● TEXTAUSZUG
┌────────
Verstörendes Sicherheitsverständnis
Die Dokumentation zeigt eine Wissenschaftlergruppe rund um Shi Zhengli, auch bekannt als "Bat Woman", bei der Suche nach dem Ursprung von SARS. Obwohl ihnen klar sein sollte, dass die untersuchten Fledermäuse womöglich tödliche Viren wie SARS in sich haben, tragen einige Forschende bei der Untersuchung einer Höhle in Yunan keine Schutzausrüstung. Die gefangenen Fledermäuse werden mit bloßen Händen untersucht, womöglich hochinfektiöser Fledermauskot wird mit bloßen Händen weitergegeben.
Der Virenforscher Cui Jiu erzählt sogar, wie er von einer Fledermaus durch den dünnen Gummihandschuh gebissen wurde. Es sei "ein Gefühl, wie mit Nadeln gestochen zu werden", so der Virenforscher. Im Video wird dann auch die geschwollenen Bissstelle gezeigt, während der Sprechertext auf die Tatsache hinweist, dass Fledermäuse eine Vielzahl von potenten Viren übertragen können, darunter auch Tollwut, weswegen die Teammitglieder vor jeder Probenahme vor Ort mit dem Tollwutimpfstoff geimpft würden.
Gewöhnlicher Schutz sollte reichen
Die Dokumentation zeigt ungewollt, dass die Sicherheitsvorkehrungen nicht nur bei der Untersuchung in der Höhle, sondern auch im Labor vergleichsweise lax gehandhabt wurden. Bei der Untersuchung der in Yunan gesammelten Proben tragen die Labortechniker zwar Handschuhe und einen Kittel, aber keine Schutzkleidung oder eine Atemschutzmaske.
Laut der Fledermausexpertin Shi Zhengli sei "dieser Job nicht so gefährlich, wie alle denken". Obwohl Fledermäuse viele Viren in sich tragen, "ist die Wahrscheinlichkeit einer direkten Infektion des Menschen sehr gering", so Shi Zhengli.
Wenn ihre Forscher wissen, dass Fledermäuse an einem bestimmten Ort ein Virus in sich tragen, das auf den Menschen übertragen werden kann, dann werden sie größere Vorsichtsmaßnahmen treffen, aber "in den meisten Fällen wird nur ein gewöhnlicher Schutz angewendet."
└────────
● DATENSÄTZE
┌────────
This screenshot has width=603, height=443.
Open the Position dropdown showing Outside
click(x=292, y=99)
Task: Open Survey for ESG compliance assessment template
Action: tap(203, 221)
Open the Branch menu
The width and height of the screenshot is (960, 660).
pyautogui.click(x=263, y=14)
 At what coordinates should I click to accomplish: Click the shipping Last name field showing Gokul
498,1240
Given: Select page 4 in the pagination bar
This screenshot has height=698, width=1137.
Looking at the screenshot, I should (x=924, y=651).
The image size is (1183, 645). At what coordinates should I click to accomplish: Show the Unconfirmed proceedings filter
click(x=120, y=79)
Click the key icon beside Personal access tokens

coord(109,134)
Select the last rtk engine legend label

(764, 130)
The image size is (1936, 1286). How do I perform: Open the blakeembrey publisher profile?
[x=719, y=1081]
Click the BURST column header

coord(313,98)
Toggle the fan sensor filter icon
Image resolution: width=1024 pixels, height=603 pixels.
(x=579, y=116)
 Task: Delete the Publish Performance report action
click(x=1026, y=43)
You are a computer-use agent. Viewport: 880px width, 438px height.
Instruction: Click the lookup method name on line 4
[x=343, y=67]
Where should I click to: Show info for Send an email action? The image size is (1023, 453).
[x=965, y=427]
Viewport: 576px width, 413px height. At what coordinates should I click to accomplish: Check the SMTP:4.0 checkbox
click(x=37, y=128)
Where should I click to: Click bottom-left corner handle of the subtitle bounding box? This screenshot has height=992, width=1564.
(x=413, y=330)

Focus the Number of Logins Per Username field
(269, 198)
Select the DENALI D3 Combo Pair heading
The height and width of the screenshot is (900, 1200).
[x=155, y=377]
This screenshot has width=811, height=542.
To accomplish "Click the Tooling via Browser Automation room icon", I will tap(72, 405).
└────────
● AUFGABENSTELLUNG
Womit werden die Teammitglieder laut dem Textauszug vor jeder Probenahme vor Ort geimpft? Bitte antworte kurz.

● ANTWORT
Mit dem Tollwutimpfstoff.